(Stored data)
= = =
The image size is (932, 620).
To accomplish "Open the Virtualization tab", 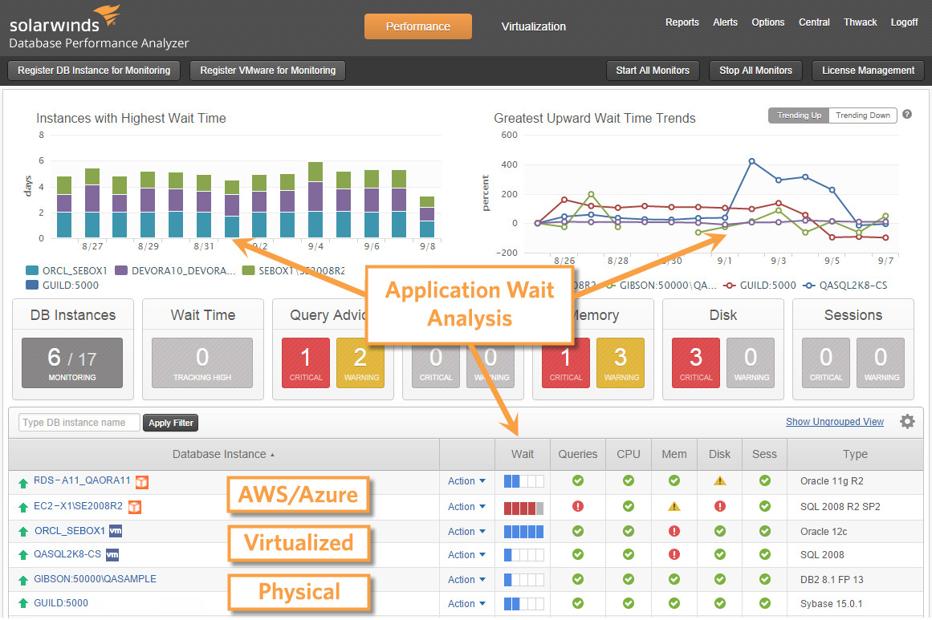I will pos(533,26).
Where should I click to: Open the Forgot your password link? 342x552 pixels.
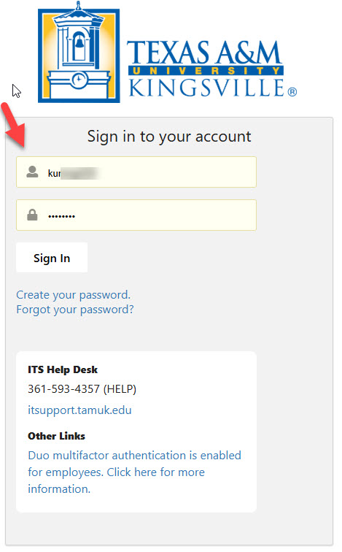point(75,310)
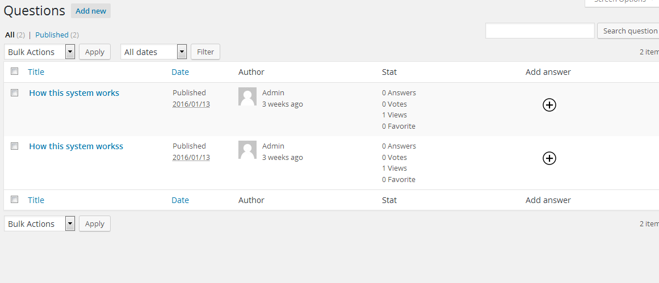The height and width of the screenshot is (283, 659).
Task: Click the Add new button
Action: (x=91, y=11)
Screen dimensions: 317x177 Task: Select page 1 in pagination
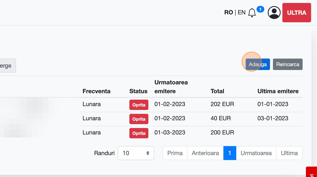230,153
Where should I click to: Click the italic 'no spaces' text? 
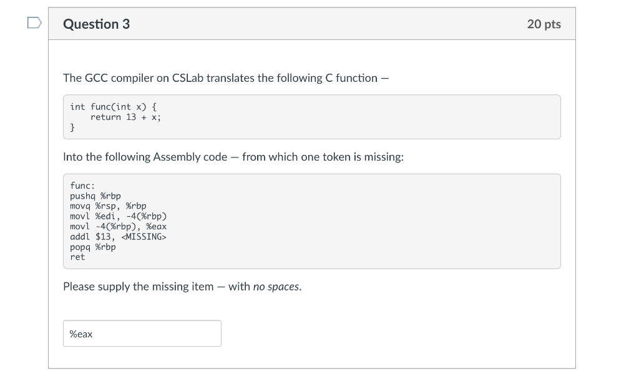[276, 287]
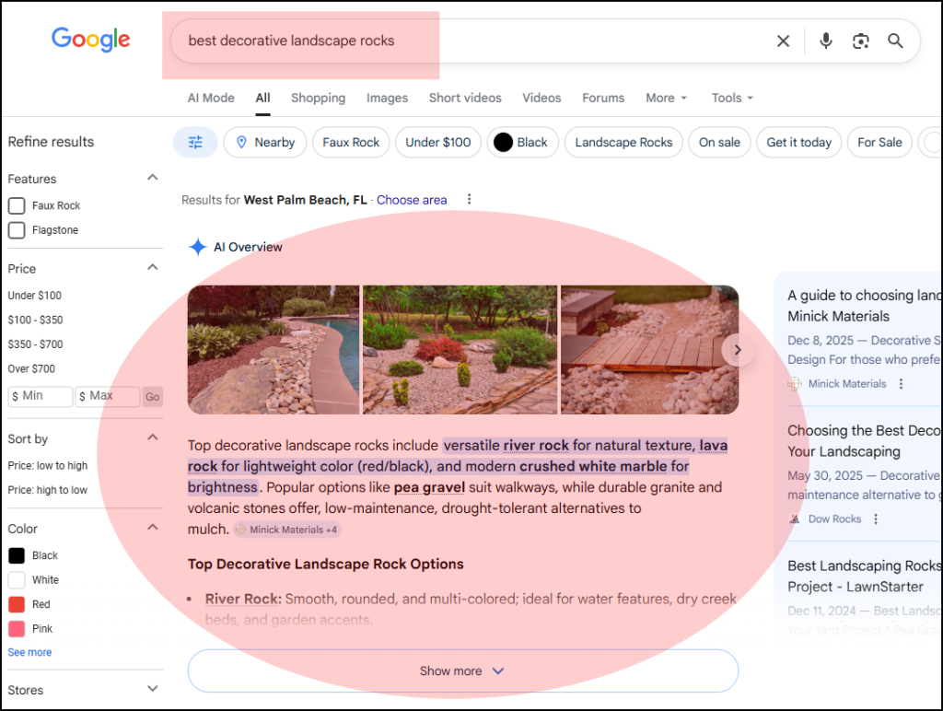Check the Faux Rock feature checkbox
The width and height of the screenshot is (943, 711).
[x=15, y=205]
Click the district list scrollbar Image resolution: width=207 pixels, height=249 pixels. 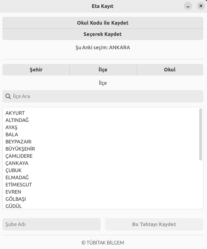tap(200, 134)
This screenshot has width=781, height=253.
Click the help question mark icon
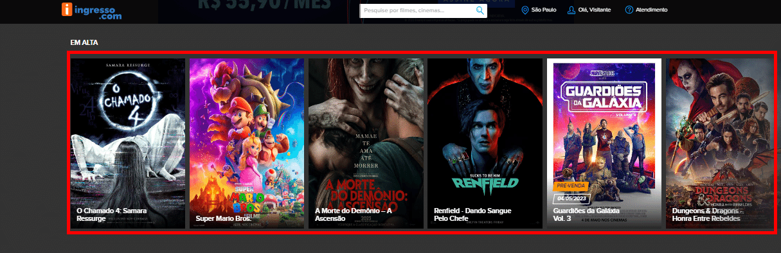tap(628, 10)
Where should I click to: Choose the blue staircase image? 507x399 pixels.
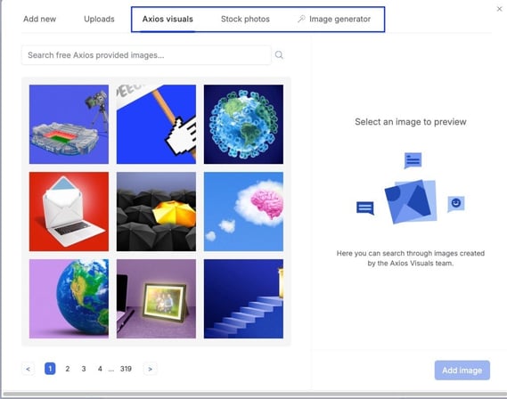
= = =
Task description
Restate word for word the lines starting at the one that contains "Click the help question mark icon" and ending at the last line of the data. Skip every picture.

Task result
Click the help question mark icon
tap(628, 10)
Where should I click to: Choose the blue staircase image? 507x399 pixels.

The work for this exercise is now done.